Lucy at start of 1st grade. Below, Lucy today, dressed for a dance.
(Photos: Beverly Beckham)
My granddaughter Lucy was born in June 2003, not so long ago, but it was before Facebook, before World Down Syndrome Day, before companies hired models with Down syndrome, before the TV show “Born This Way,” before Google was a verb making it easy for people to network and learn.
Lucy was seven hours old when a doctor, who didn’t identify himself as a doctor, walked into my daughter’s hospital room, unswaddled Lucy and announced, “She seems to be evincing symptoms of Trisomy 21.”
My daughter had only a 12-year-old cousin with her when she heard these words. Her father and I were in the cafeteria getting coffee. Her husband had gone to pick up his parents.
Often in life we are asked, if you could change just one thing what would it be? It would be this single moment.
This Trisomy 21 diagnosis — Down syndrome, in lay terms (my daughter knew the meaning because of a high school science class) — was followed not by smiles and “Congratulations! You just had a baby” joy, but by downcast eyes and pity and a long list of all the things Lucy might never do. Lucy might never talk, this doctor told us. She might never walk. She might never read or learn. She might be deaf. She might be blind. She might get leukemia.
The mights put us over the edge. We held each other and cried.

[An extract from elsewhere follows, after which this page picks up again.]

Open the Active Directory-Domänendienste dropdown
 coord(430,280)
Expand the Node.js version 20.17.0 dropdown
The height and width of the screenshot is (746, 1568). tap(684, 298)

I wish Dr. Brian Skotko had been with us when Lucy was born. He’s an associate professor of pediatrics at Harvard Medical School and co-director of the Down Syndrome Program at Massachusetts General Hospital. But he was still in medical school then.
Dr. Skotko’s sister has Down syndrome. He has been learning and talking to people with Down syndrome and working with them and sharing what he’s learned his entire life. He conducts studies. He gives seminars. He travels the world teaching. He writes books. He sees patients. But he’s not just smart. He’s kind.
In 2003, when Lucy was born, if he’d been a doctor, I believe he would have walked into that little hospital room with a smile in his eyes, welcomed Lucy to the world, congratulated my daughter, and waited for her husband to arrive before sharing with them the truth about Down syndrome. And the moment that changed our lives would be a different moment, a moment of comfort that we could look back at, not a moment still full of despair.
The truth about Down syndrome isn’t all good, of course. But it isn’t all bad, either. That’s what Dr. Skotko has learned and that’s what he teaches, that Down syndrome is like everything in life, both good and bad.
It’s the preconceptions that are bad, he says, that make people fear. We had preconceptions: People will laugh at her. She won’t have friends. She’ll never work. She won’t be happy. We’ll be ashamed.
Dr. Skotko is changing these preconceptions. In his most recent study of 2,600 families in the United States and the Netherlands, he and his Dutch counterpart asked parents to rank their child’s functional abilities in 11 areas: walking, eating, speaking, grooming/personal hygiene, reading, writing, preparing meals, working at a job, going on dates, traveling independently, and living independently.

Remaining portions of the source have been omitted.